The Gist: Given the massive datasets required to train these AI programs, the competition to deploy AI-powered healthcare workforce at scale will likely be driven by the largest tech and healthcare data companies rather than smaller start-ups. Epic’s new app marketplace for third-party vendors is meant to ensure just that, by positioning it as the primary hub for many healthcare-specific AI programs in development. Health systems will race to take advantage of the cost savings unlocked by these technologies, which they will hope integrate seamlessly into their EHRs. As physicians stand to benefit from eased administrative burdens, but also have justified concerns over generative AI’s reliability, health systems should keep an open dialogue with frontline providers as they implement these new tools.

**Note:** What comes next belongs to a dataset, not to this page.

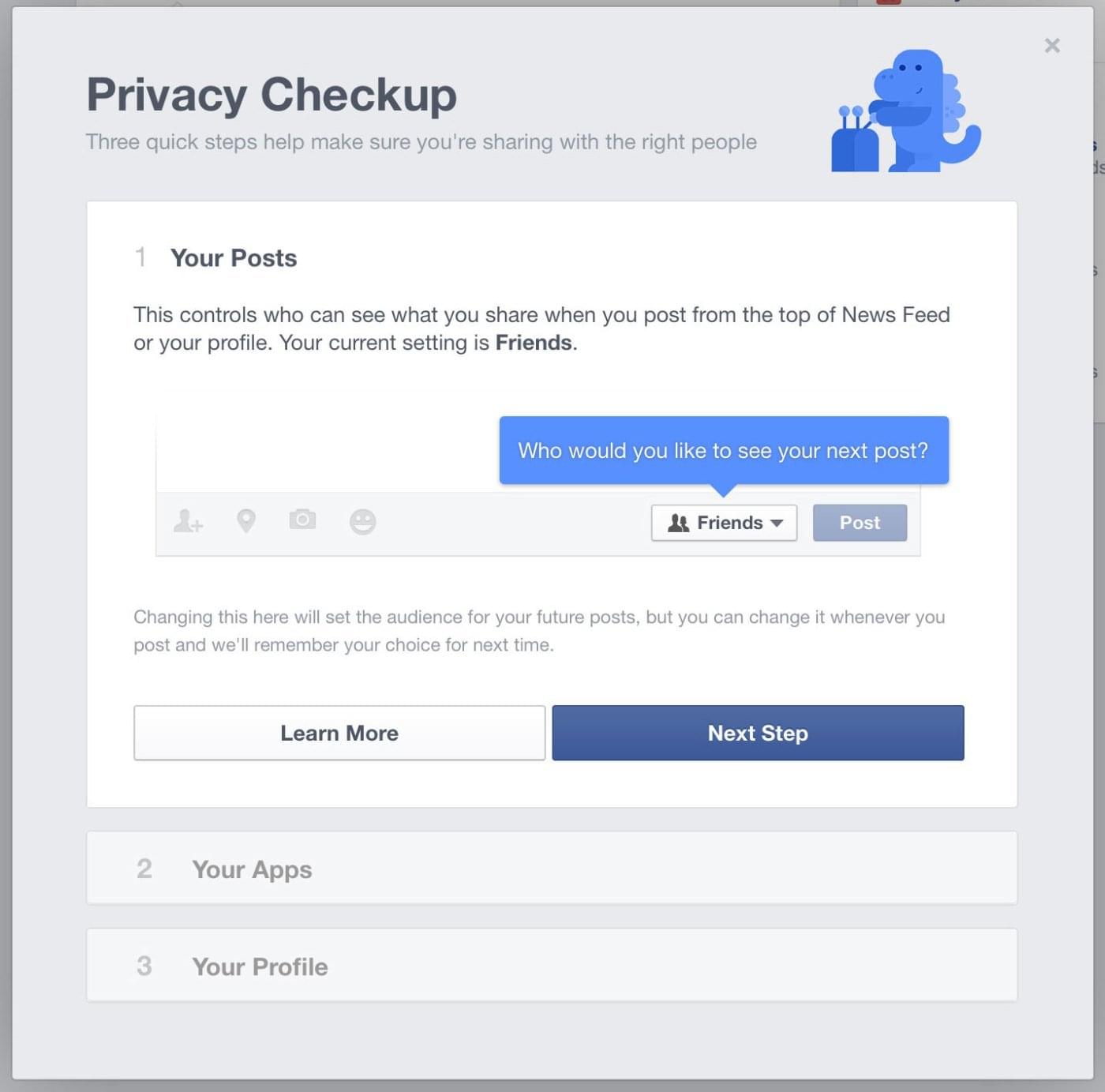Viewport: 1105px width, 1092px height.
Task: Click the Privacy Checkup title
Action: pyautogui.click(x=272, y=95)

Plus—what we’ve been reading.
- Why providers are paying fees to get paid. An investigative piece published this month by ProPublica documents how it came to be that nearly 60 percent of healthcare providers report being charged fees to receive electronic payments from insurers. The fees, which can be as high as five percent of total reimbursement, were briefly forbidden by the Centers for Medicare and Medicaid Services (CMS), before the agency reversed its policy in 2018. The article follows one dogged physician’s efforts to uncover why CMS allows these fees. His voluminous stream of public records requests revealed a highly coordinated pressure campaign, mounted by the insurance industry through one particularly influential regulator-turned-lobbyist. While the American Medical Association has urged the Biden administration to protect physicians from these fees, and the Veterans Health Administration is refusing to pay them, CMS is so far maintaining the position that electronic-payment claims-processing fees are permissible.

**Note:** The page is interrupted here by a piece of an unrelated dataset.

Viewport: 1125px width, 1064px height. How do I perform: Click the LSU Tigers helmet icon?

The Gist: Through partnerships with payment companies, who charge double the average fees of electronic bank transfers and share the spoils of their “virtual credit cards”, insurers are essentially using the same business model as credit card companies, skimming revenue from physician payments just as Visa and MasterCard do to merchants. With the increasing consolidation of both insurers and claims processors, physicians are left with little recourse but to pay these fees, as nonelectronic payments come with infrastructure costs and payment delays. While the shift to electronic payments spurred on by the Affordable Care Act was supposed to improve efficiency, this article offers yet another example of how efficiency gains can be captured by industry middlemen before they can be translated into provider and consumer benefits.